» The problem
Retype the records verbatim, beginning at the line containing "Task: Open the 355 total Done issues" and continuing through the line containing "Action: pyautogui.click(x=325, y=257)", with both of those lines included.

>> BEGIN Data records

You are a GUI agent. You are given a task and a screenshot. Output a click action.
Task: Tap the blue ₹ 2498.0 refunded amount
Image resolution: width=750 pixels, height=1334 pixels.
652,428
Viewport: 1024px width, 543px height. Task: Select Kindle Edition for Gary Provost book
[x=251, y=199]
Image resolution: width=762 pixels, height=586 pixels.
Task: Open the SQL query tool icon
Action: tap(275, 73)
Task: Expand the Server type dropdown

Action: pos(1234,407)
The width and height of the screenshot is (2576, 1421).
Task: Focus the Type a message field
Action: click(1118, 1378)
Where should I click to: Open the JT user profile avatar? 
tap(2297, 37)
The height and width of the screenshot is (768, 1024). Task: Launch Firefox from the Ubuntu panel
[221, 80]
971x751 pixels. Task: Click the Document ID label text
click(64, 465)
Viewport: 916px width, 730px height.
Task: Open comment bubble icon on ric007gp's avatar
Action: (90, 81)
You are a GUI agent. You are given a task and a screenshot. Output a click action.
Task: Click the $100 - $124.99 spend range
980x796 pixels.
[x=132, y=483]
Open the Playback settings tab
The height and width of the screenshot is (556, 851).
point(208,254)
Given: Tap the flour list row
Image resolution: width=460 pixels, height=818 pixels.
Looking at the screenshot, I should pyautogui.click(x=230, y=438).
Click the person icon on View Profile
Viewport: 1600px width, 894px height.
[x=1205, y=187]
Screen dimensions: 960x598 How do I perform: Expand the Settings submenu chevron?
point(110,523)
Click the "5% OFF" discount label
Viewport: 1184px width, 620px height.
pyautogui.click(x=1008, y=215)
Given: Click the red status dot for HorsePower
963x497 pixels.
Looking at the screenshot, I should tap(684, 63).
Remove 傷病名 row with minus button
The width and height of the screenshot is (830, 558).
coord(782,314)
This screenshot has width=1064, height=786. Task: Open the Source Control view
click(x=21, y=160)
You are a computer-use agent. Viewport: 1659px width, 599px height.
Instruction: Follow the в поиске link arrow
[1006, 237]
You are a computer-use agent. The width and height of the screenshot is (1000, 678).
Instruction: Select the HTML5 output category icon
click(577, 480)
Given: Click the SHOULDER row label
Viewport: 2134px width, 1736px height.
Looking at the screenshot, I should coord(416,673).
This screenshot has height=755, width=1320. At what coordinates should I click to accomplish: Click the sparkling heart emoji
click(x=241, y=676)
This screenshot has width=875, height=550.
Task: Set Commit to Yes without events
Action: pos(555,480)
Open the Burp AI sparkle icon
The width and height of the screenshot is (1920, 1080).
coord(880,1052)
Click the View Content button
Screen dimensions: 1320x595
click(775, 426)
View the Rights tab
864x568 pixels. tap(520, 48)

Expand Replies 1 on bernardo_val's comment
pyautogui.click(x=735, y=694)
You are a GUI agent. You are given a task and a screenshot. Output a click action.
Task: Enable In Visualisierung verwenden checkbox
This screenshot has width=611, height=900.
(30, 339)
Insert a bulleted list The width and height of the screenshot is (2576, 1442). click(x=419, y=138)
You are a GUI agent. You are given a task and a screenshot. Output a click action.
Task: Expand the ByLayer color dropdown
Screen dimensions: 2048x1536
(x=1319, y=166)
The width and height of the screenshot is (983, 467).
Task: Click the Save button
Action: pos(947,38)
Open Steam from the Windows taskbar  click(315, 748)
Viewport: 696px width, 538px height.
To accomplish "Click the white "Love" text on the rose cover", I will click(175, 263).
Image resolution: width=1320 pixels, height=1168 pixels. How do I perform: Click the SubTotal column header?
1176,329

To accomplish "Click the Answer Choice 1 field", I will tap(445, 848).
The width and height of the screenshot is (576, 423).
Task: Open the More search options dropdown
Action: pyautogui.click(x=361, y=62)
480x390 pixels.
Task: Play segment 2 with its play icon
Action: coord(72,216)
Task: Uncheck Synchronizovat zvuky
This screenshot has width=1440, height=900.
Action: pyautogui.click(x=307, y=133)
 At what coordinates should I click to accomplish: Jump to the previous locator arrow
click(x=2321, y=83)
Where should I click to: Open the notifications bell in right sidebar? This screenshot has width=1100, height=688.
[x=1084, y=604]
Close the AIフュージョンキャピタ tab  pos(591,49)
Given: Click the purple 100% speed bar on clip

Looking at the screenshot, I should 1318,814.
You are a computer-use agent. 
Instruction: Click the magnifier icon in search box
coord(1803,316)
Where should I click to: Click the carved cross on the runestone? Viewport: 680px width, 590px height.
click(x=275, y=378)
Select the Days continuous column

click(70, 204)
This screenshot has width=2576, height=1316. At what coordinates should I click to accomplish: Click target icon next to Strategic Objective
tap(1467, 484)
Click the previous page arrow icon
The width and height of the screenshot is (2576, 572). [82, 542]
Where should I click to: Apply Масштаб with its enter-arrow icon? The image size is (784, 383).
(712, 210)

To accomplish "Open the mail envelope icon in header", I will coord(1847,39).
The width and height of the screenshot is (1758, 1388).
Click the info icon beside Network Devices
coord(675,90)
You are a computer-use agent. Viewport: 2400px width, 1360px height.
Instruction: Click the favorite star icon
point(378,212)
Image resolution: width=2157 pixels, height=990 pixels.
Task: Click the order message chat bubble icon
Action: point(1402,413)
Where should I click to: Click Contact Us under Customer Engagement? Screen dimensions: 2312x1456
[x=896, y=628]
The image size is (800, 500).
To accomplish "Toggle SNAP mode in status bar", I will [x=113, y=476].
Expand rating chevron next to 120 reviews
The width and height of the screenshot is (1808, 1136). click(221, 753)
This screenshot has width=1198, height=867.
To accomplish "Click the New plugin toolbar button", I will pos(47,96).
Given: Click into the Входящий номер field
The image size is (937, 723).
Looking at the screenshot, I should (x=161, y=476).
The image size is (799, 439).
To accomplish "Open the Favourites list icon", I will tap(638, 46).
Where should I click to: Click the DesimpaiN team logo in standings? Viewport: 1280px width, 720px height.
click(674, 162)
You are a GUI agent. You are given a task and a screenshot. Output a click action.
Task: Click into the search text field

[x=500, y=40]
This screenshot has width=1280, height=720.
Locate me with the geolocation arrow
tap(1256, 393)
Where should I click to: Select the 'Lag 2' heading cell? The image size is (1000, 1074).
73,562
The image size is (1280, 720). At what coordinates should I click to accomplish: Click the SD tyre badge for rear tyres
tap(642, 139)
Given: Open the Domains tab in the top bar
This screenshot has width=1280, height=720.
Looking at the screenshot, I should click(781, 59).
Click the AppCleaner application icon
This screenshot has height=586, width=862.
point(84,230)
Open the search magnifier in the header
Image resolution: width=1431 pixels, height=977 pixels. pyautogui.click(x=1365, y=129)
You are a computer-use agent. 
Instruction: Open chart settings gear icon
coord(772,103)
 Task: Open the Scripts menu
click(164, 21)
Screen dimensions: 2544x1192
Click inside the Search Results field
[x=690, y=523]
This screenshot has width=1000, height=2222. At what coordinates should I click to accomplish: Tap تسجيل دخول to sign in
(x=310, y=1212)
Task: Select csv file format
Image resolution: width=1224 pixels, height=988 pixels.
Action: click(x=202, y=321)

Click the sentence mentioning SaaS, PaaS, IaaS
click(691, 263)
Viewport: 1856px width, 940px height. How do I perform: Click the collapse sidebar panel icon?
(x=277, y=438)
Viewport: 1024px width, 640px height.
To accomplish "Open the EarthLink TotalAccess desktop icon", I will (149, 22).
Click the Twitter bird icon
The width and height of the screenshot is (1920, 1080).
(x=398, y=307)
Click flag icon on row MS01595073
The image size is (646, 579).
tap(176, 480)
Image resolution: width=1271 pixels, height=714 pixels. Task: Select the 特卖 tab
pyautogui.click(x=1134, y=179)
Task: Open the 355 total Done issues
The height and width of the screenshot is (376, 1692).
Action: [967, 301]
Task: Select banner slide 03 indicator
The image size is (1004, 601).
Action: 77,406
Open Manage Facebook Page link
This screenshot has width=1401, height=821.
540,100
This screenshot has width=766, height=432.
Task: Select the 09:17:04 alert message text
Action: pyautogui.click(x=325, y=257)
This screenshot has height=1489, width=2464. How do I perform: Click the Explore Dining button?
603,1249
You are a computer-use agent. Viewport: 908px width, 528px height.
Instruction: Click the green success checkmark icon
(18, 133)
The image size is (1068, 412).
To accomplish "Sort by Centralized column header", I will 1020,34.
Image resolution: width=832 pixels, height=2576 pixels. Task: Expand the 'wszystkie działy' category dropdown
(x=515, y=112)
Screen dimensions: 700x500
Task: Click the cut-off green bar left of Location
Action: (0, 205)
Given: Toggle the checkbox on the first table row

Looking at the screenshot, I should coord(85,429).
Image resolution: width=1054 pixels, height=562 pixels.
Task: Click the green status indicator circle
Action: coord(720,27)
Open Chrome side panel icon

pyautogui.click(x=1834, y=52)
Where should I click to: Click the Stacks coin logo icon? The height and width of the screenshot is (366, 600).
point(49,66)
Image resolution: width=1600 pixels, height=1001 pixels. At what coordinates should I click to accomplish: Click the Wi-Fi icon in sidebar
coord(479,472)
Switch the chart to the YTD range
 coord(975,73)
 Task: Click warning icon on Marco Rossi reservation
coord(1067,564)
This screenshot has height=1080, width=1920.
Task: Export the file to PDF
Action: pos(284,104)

>> END Data records

» Exercise response
Task: Open the 355 total Done issues
The height and width of the screenshot is (376, 1692).
Action: [967, 301]
Task: Select banner slide 03 indicator
The image size is (1004, 601).
Action: 77,406
Open Manage Facebook Page link
This screenshot has width=1401, height=821.
540,100
This screenshot has width=766, height=432.
Task: Select the 09:17:04 alert message text
Action: pyautogui.click(x=325, y=257)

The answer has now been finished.